### Consignes
1) Relevez tous les coureurs nommés dans le paragraphe du texte sur le dopage dans le cyclisme qui commence par « Nous savons la résurgence du dopage lourd ».
2) Poursuivez le texte sur le dopage dans le cyclisme à partir de sa dernière phrase.

### Extrait
· · · ·

16-09-2020, 19:25 - Antoine Vayer

Au début de l'année 1999, Jean-François, journaliste, qui était mon ami à l'époque, m'avait conseillé d'envoyer mon témoignage au juge Kiel qui instruisait l'affaire Festina ouverte depuis juillet 1998. Je n'avais pas été entendu, les enquêteurs n'avaient pas jugé bon de le faire à la faveur de tous les témoignages recueillis. « Sois citoyen », m'avait-il dit. J'ai fait mon devoir. Cela a eu le mérite de faire convoquer et d'inculper Virenque, entre autres. Je l'avais chargé (dans mon PV !). Lors des premières courses de 1999, il y eut un festival d'une équipe néerlandaise, la Rabobank, notamment à Paris-Nice, où ils avaient mis quatre coureurs dans les six premiers, 1er, 2ème, 5ème, 6ème. Les 3ème et 4ème : Santiago Botero et Franck Vandenbroucke, c'est dire... L'équipe Jumbo-Visma, ultra-dominatrice sur ce Tour 2020, c'est la suite logique néerlandaise de la Rabobank, avec un même rendement supérieur à tous les autres. J'ai pour la première fois utilisé l'expression « cyclisme à deux vitesses » en 1999. Certains continuaient de se doper outrageusement quand d'autres avaient été contraints d'arrêter ou de ne prendre que des produits légers. Jean-François l'avait mise (l'expression !) dans la bouche d'un coureur, Jean-Cyril Robin, pour que cela ait plus d'écho.



Nous savons la résurgence du dopage lourd en 2020, après la période de confinement duty-free en plus, avec des méthodes et des produits indétectables, sang, hormones, etc. Voir chronique #1. Nous savons aussi que beaucoup de français font partie des coureurs qui jouent le jeu. Hier ils ont fini 14ème à quatre minutes pour Guillaume Martin, 15ème avec Madouas et 16ème avec Elissonde à six minutes. Ils ne craquent pas, ils sont à leur rythme de champions avec un talent énorme. Au classement général, le Normand philosophe est 1er français, 11ème à plus de 10 minutes de Roglic, le Breton Barguil 14ème à 25 minutes, Pierre Rolland 18ème a presque une heure de retard. Le Président de la République a dit aux Français qu'il était fier d'eux car ils « ont du coeur et qu'on ne peut pas leur enlever ça ». Ils ont du coeur, mais pas les watts. On peut difficilement les soupçonner de tricherie. Le Tour 2020, c'est la résurgence du cyclisme à deux vitesses. Point. C'est aussi eux qui subissent ce que j'ai appelé le dopage passif. En essayant de suivre, ils s'esquintent la santé, ils vont au-delà de leurs limites. Comme je le dis aussi :

Le sport c'est atteindre ses limites. Le dopage, c'est les dépasser.

· · · ·

### Contenu des données
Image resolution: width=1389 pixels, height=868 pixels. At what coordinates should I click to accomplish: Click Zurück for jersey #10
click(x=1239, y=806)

· · · ·

### Réponses
1)
- Guillaume Martin
- Madouas
- Elissonde
- Roglic
- Barguil
- Pierre Rolland

2)
Ce n'est pas avec le coeur au maximum de ses pulsations dès le pied du col de la Loze que les français pouvaient faire quelque chose. Le col de la Loze : 21,55 km à 7,66% (651m en bas, 2302m en haut). Superman Lopez, c'est ainsi qu'il se qualifie, a gravi ce col infernal en 1h00min50s. Près de deux minutes en deça de nos prévisions les plus pessimistes, voir chronique #2. Il a bénéficié de l'abri jusqu'à 5 km de l'arrivée, sur la partie la moins pentue, soit 70% du temps. En puissance étalon, Lopez se situe à 406 watts, ou 5,95 w/kg si 60kg. Roglic 2ème a perdu 15s, soit 1h01min05s et 405 watts étalon (5,8 w/kg si 65 kg). Pogaçar, 3ème, termine à 30s, soit 1h01min20s et 403 watts étalon (5,8 w/kg si 64 kg). Il est meilleur jeune et meilleur grimpeur. Un maillot que les français n'auront pas, non mais ! Guillaume Martin, notre premier Français, a concédé 3min59s, soit un temps de 1h04min49s et 378 watts étalon (5,6 w/kg si 55 kg). Sur la fin du col de la Loze, 5 km à 9,94% en haute altitude, où la V02max ne fonctionne pas à plein, où les rendements sont vraiment moins bons, 1803m en bas, 2302m en haut, Superman Lopez, roi des cimes a gravi la dernière portion en 16min40s, à une vitesse moyenne de 18,07 km/h. Sa puissance étalon est de 432 watts à 6,3 w/kg. C'est trop exceptionnel car l'altitude moyenne est de 2050m sur ce tronçon final. Sur une montée classique du tour à une altitude moyenne de 1000m, il pourrait se situer à 459 watts étalon pour le même effort avec l'hypothèse d'une perte de 6% de puissance tous les 1000m.

C'est une grande performance presque collective pour un final de col, peut être la plus impressionnante de ces dix dernières années, et nous pesons nos mots.



Avant le col de la Loze, c'était celui de la Madeleine : 17,48 km à 8,23% (556m en bas, 1994m en haut), col classique du Tour de France, gravi par une nouvelle route, plus difficile que l'ancienne. L'équipe Barhein de Landa a mené sur toute l'ascension pour réduire l'écart sur l'échappée. La puissance moyenne des leaders abrités dans les roues a été de 380 watts étalon pendant 55min19s. Il ne restait que 26 coureurs vivants dans leurs roues, avec encore des victimes françaises du dopage passif, qui ont explosé dès que la vitesse deux de 400 watts a été mise dans le col de la Loze. C'est une bonne illustration du cyclisme à deux vitesses aussi.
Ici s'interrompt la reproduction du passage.